Exercise objective:
Show every line of the records below that contains the word "Choose".

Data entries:
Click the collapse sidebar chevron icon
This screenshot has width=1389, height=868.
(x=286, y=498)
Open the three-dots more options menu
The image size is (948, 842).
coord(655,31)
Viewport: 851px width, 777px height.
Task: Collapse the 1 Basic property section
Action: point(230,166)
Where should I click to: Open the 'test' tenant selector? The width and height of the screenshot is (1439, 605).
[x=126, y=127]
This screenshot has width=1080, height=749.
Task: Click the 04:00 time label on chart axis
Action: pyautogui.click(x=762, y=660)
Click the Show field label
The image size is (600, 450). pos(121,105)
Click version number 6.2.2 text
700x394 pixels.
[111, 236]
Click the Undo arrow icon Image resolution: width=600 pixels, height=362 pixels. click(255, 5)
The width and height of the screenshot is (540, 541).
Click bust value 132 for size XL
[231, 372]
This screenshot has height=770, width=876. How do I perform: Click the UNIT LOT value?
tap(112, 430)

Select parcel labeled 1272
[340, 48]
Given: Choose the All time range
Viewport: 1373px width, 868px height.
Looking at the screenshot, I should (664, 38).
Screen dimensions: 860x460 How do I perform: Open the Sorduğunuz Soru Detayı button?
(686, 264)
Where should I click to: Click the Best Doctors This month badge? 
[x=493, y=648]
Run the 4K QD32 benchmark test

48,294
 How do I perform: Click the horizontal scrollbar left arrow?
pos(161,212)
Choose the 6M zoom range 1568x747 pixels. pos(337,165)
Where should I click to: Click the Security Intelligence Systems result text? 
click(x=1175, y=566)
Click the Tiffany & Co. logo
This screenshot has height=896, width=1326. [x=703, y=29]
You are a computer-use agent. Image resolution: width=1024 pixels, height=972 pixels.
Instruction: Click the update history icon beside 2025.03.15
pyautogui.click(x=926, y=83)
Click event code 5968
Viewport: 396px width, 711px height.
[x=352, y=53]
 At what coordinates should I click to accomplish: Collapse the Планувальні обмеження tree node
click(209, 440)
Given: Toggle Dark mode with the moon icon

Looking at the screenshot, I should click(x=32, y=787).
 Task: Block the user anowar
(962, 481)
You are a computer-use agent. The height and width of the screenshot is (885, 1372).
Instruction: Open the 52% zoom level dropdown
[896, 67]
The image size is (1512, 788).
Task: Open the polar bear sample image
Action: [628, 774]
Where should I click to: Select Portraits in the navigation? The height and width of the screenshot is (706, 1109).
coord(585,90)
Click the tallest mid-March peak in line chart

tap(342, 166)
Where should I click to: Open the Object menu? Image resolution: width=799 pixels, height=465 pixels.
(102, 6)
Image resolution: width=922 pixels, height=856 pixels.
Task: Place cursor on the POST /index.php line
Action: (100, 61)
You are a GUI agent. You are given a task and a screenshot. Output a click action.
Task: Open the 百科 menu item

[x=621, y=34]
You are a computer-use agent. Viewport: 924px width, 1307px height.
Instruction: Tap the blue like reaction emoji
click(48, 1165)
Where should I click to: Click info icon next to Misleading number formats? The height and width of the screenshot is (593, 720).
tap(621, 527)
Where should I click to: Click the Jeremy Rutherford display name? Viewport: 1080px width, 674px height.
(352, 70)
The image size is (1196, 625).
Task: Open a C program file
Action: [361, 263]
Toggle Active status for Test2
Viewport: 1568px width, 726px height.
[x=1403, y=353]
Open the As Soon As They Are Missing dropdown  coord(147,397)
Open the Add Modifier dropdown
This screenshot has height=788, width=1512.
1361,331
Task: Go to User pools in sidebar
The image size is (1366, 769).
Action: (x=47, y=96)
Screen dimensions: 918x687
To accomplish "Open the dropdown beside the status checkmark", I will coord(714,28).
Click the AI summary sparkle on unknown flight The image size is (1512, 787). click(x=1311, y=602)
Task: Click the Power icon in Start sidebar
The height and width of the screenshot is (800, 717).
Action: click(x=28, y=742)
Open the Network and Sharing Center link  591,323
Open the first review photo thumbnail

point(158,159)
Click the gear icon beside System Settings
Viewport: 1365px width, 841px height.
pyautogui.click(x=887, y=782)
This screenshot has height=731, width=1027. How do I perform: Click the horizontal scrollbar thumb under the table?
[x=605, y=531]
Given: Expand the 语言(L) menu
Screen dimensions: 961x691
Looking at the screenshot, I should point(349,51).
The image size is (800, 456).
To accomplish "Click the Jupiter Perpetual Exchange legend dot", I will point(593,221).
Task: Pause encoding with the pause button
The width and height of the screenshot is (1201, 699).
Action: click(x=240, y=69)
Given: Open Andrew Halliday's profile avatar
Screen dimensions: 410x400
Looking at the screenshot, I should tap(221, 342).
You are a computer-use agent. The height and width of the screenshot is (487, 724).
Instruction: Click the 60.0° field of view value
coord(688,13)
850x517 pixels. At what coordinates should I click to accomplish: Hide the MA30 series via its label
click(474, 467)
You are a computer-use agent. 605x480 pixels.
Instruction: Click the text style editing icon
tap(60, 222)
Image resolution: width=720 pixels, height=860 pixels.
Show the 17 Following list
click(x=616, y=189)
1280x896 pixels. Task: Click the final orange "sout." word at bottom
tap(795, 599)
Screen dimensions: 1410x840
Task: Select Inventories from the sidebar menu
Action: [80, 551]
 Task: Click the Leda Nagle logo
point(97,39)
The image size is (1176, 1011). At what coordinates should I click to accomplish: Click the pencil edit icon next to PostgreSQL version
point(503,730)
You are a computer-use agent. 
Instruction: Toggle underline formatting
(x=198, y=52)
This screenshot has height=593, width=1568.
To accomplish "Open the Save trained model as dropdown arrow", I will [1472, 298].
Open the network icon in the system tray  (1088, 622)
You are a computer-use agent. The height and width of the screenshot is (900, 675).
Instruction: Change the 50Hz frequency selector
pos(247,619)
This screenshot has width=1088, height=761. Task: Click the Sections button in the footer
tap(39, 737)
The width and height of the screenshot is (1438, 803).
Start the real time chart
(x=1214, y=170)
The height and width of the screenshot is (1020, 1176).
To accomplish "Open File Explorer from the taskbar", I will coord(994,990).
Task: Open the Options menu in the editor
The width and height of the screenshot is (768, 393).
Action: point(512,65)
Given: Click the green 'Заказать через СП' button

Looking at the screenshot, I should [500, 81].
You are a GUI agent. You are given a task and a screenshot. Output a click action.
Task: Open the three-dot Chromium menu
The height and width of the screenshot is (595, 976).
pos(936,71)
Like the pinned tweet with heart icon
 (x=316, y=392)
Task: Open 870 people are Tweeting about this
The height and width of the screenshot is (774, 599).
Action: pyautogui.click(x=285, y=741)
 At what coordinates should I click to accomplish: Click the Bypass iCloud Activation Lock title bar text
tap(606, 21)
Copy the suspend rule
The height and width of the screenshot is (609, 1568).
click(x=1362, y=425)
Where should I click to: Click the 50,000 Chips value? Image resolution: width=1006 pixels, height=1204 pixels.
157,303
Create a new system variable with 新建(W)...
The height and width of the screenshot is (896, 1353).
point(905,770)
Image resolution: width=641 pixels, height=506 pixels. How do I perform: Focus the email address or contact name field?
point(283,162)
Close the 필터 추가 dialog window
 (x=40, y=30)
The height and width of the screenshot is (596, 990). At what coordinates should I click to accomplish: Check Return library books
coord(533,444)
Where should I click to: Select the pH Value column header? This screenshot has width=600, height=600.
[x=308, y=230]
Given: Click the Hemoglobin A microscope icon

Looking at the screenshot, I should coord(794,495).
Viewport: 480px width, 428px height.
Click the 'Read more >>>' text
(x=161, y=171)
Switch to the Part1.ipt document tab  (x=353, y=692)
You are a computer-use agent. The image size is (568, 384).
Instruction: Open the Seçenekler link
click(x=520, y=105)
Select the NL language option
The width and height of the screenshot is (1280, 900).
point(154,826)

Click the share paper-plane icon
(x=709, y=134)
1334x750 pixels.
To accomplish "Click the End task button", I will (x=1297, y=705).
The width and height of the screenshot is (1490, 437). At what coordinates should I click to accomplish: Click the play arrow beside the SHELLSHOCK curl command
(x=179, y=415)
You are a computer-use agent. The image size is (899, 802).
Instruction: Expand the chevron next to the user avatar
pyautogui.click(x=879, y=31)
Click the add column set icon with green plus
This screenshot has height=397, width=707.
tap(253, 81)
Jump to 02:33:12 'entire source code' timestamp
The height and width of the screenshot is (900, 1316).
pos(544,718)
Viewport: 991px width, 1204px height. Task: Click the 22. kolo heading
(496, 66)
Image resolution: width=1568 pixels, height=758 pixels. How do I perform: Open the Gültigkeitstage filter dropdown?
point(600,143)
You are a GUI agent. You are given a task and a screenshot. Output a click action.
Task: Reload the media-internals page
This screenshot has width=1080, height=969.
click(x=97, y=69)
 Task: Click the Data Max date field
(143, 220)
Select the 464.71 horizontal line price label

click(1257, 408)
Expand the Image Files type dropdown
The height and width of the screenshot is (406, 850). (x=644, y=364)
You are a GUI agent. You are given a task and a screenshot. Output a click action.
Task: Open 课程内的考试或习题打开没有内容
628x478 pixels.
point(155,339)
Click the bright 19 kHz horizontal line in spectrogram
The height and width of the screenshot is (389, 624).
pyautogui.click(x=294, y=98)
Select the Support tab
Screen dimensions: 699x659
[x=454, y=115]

The answer:
Given: Choose the All time range
Choose the 6M zoom range 1568x747 pixels. pos(337,165)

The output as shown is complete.